STATED GOAL: Put the entries from the line containing "You are a GUI" through the line containing "click(x=806, y=490)" into a JSON list of strings, one string per line and blank lines omitted. Leave the pictures out of the answer.

RAW DATA:
--- begin ---
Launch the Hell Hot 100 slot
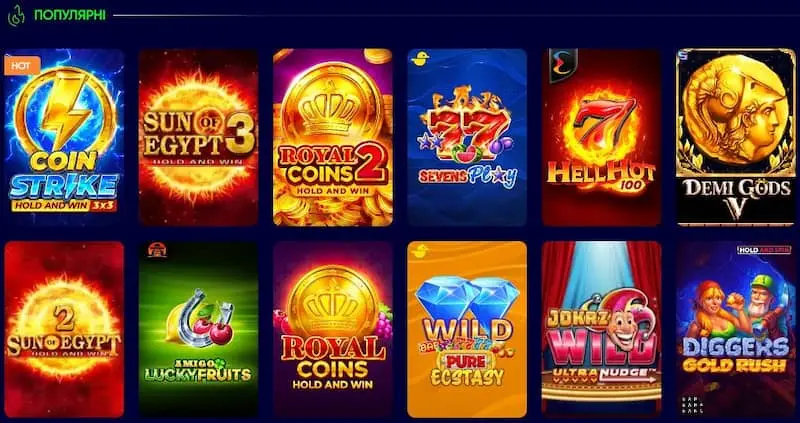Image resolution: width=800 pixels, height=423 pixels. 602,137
--- end ---
--- begin ---
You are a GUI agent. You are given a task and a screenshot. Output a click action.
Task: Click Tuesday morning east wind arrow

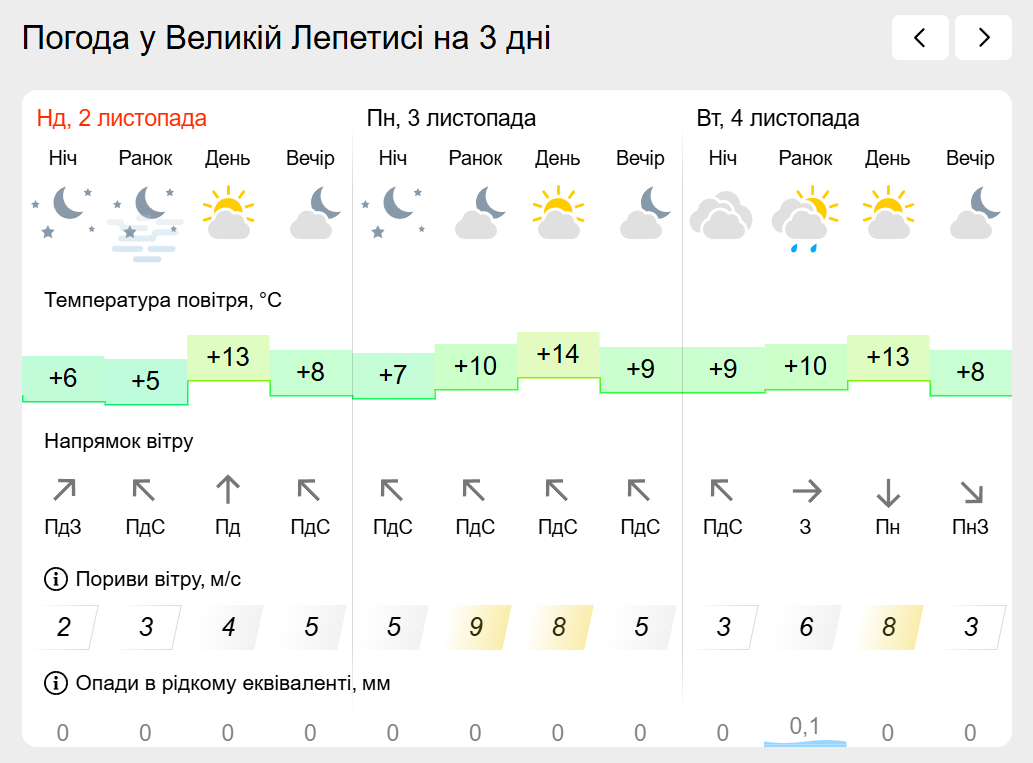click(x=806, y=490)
--- end ---
WRITTEN RESPONSE:
[
  "You are a GUI agent. You are given a task and a screenshot. Output a click action.",
  "Task: Click Tuesday morning east wind arrow",
  "click(x=806, y=490)"
]